In a development that most observers are labelling "catastrophic" -- but few are surprised by -- a proposed deal to sell the London Olympic stadium to West Ham United football club has fallen through. Legal challenges from two other clubs -- Tottenham Hotspur and the mighty Leyton Orient -- led the Olympic legacy folks to conclude that it would be better to scrap the deal and start afresh. They will now start the search for a tenant, with the favoured bidder likely to be....West Ham United! There's a good summary of the story in The Guardian.

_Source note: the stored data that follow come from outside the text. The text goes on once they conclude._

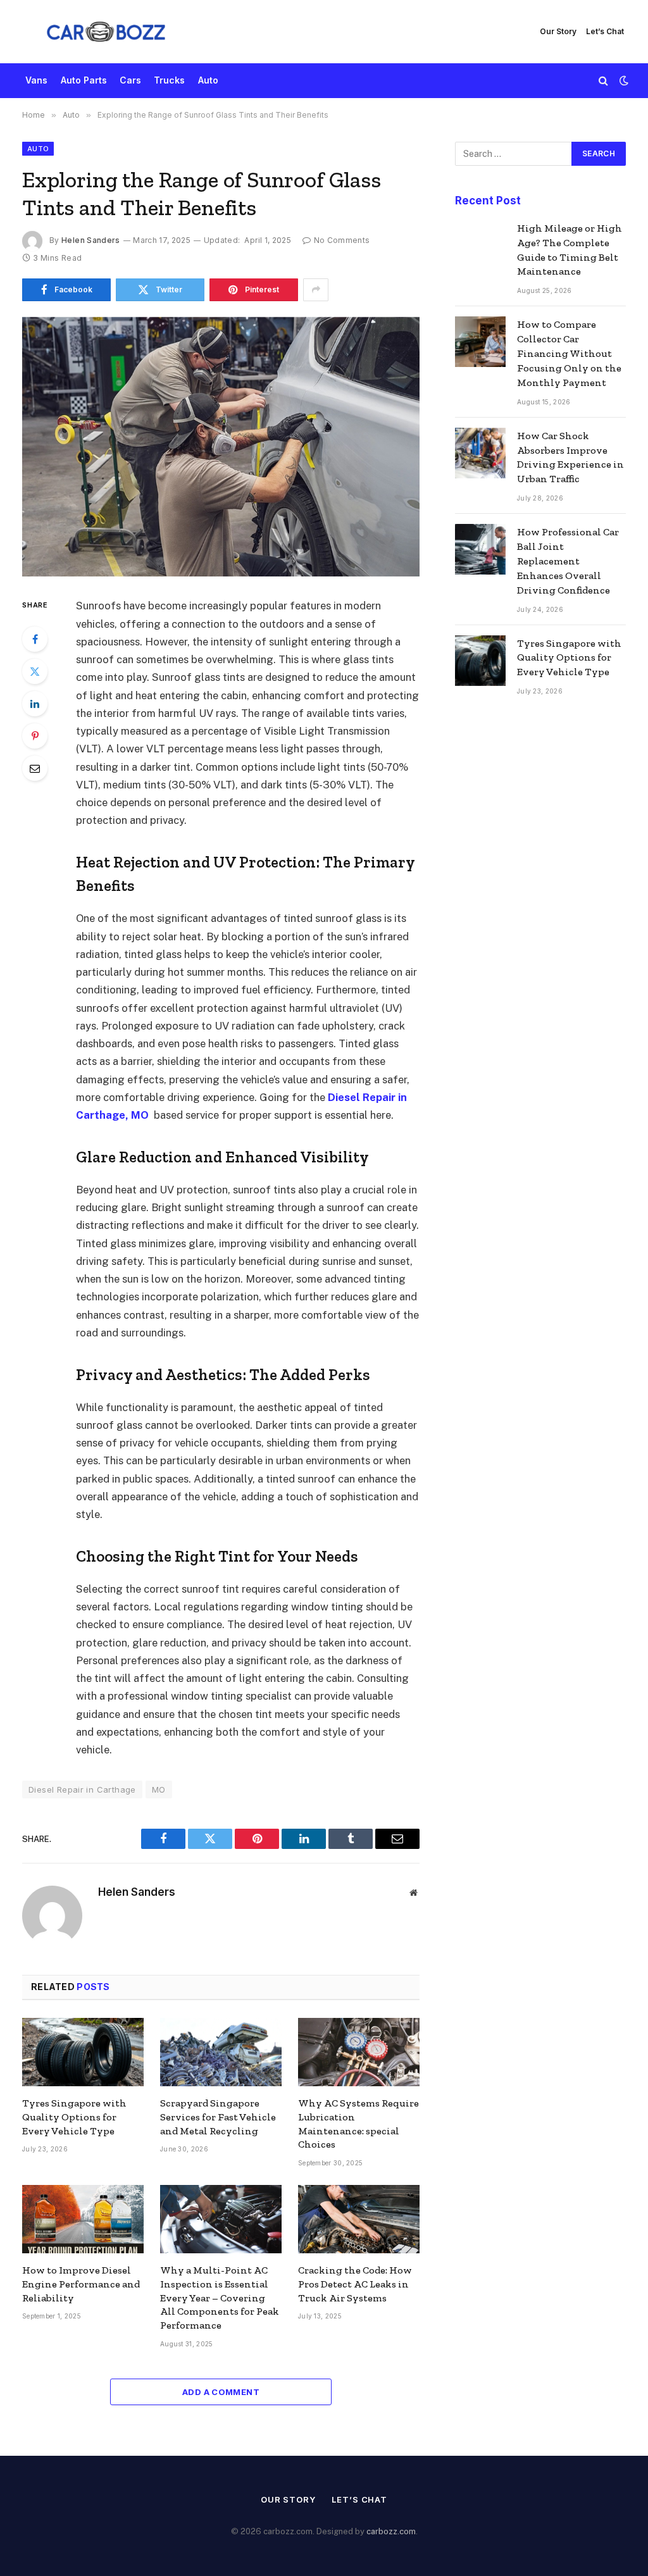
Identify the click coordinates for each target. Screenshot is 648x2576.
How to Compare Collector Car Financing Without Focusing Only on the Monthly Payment (569, 353)
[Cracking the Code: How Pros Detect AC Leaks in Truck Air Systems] (359, 2219)
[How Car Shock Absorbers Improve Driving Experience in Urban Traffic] (480, 453)
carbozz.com (391, 2531)
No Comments (342, 240)
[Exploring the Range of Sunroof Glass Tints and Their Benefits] (221, 446)
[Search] (603, 80)
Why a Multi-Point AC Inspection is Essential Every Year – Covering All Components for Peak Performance (219, 2297)
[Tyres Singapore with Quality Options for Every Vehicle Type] (83, 2052)
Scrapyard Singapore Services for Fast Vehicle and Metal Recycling (218, 2117)
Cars (130, 80)
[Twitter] (34, 671)
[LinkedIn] (34, 703)
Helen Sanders (90, 240)
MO (159, 1789)
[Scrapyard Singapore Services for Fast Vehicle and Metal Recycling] (221, 2052)
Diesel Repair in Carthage (82, 1789)
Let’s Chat (605, 31)
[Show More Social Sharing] (315, 289)
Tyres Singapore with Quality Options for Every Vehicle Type (74, 2117)
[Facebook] (34, 639)
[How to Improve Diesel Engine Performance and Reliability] (83, 2219)
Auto (208, 80)
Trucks (169, 80)
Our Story (558, 31)
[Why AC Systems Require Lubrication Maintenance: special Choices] (359, 2052)
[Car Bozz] (106, 31)
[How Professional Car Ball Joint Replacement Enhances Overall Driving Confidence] (480, 549)
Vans (36, 80)
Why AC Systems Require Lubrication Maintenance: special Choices (358, 2123)
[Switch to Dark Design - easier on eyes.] (622, 80)
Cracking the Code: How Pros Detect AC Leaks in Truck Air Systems (355, 2284)
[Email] (34, 768)
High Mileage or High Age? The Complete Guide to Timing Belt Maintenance (569, 250)
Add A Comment (220, 2392)
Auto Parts (84, 80)
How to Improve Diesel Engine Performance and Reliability (81, 2284)
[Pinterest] (34, 736)
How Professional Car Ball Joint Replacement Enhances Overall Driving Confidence (568, 561)
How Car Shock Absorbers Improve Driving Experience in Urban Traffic (570, 457)
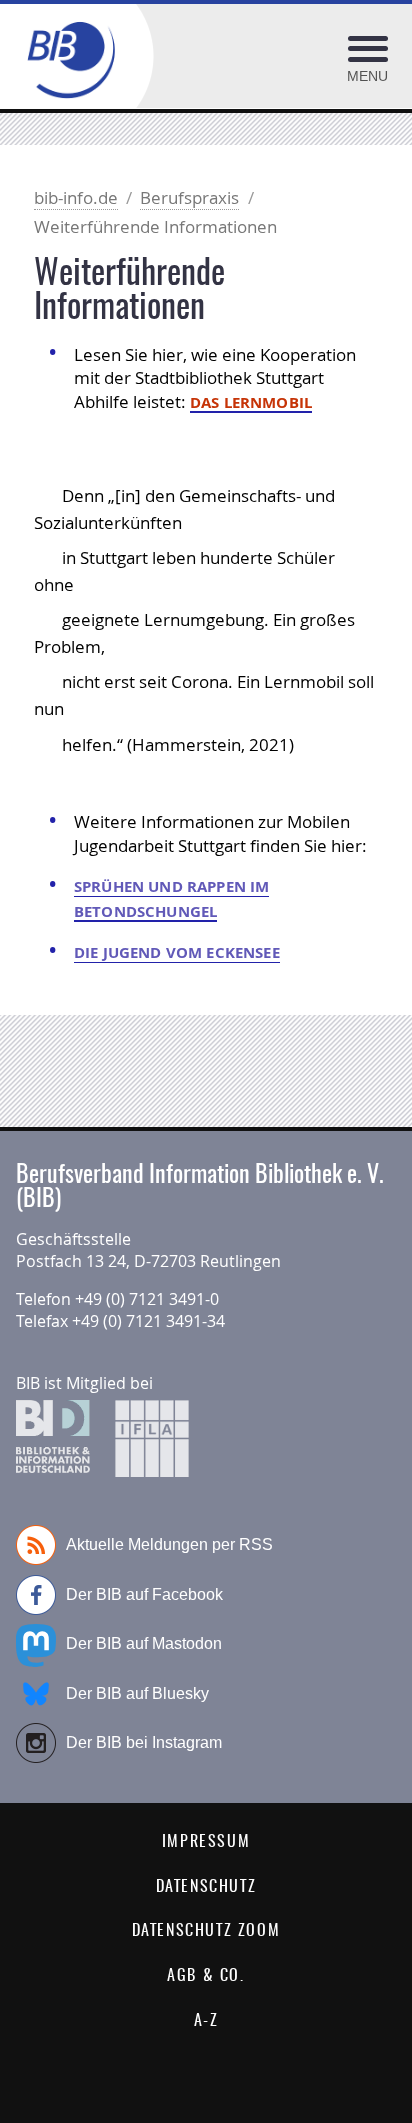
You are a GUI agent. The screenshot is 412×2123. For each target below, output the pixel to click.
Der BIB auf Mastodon (144, 1643)
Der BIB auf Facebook (144, 1594)
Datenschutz (206, 1887)
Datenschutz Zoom (206, 1931)
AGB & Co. (205, 1976)
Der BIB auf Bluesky (137, 1693)
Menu (367, 76)
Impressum (206, 1842)
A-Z (206, 2021)
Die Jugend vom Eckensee (177, 952)
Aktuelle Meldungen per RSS (169, 1544)
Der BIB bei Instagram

Who are the winners and losers here? One big winner is West Ham United, which will avoid the capital costs of converting the stadium into something more suitable for football, and -- assuming they wind up renting the place -- will find it much easier to walk away when they realise it's a lousy football location, as they inevitably will. (Because of the running track, the closest seats for football will apparently be 35 metres from the touchlines). UK Athletics, the governing body for track and field sports, is another winner. The track will now definitely be retained, at government insistence, so UK Athletics can now proceed with a bid to host the World Athletics Championships in 2017. This is another event that promises to be a bottomless money pit, though as the main competitor appears to be Doha, Qatar, the London bid's success cannot be taken for granted.
And the losers? Well, imagine that, it's the UK taxpayer! You may not have managed to score any Games tickets in the farcically botched lottery, but you can still feel like you're involved, because Lord Coe and his pals will shortly be visiting you with another bill that needs paying.
The estimated £95 million post-Olympics conversion cost will now have to be met out of the public purse, with the taxpayers of Newham, one of London's poorer boroughs, likely to have to cough up £40 million. Estimated rent for the football tenant (probably West Ham) is £2 million a year -- this for a stadium that will have cost the better part of a billion pounds by the time it's ready! That rent won't even cover half of the estimated post-Games running costs of £5 million per year. Unless concerts and other events can be found to make up the shortfall, the taxpayer will be on the hook for that too, for as long as the stadium remains in use. And that's not to mention the subsidy that will be needed if UK Athletics gets to host the 2017 World Championships.
Remember the Millennium Dome, another fatuous vanity project that was only turned around when private investors took it over and turned it into the successful O2 Arena? It looks as if the Olympic Stadium could be an even bigger boondoggle, because the private sector just threw up its hands and walked away.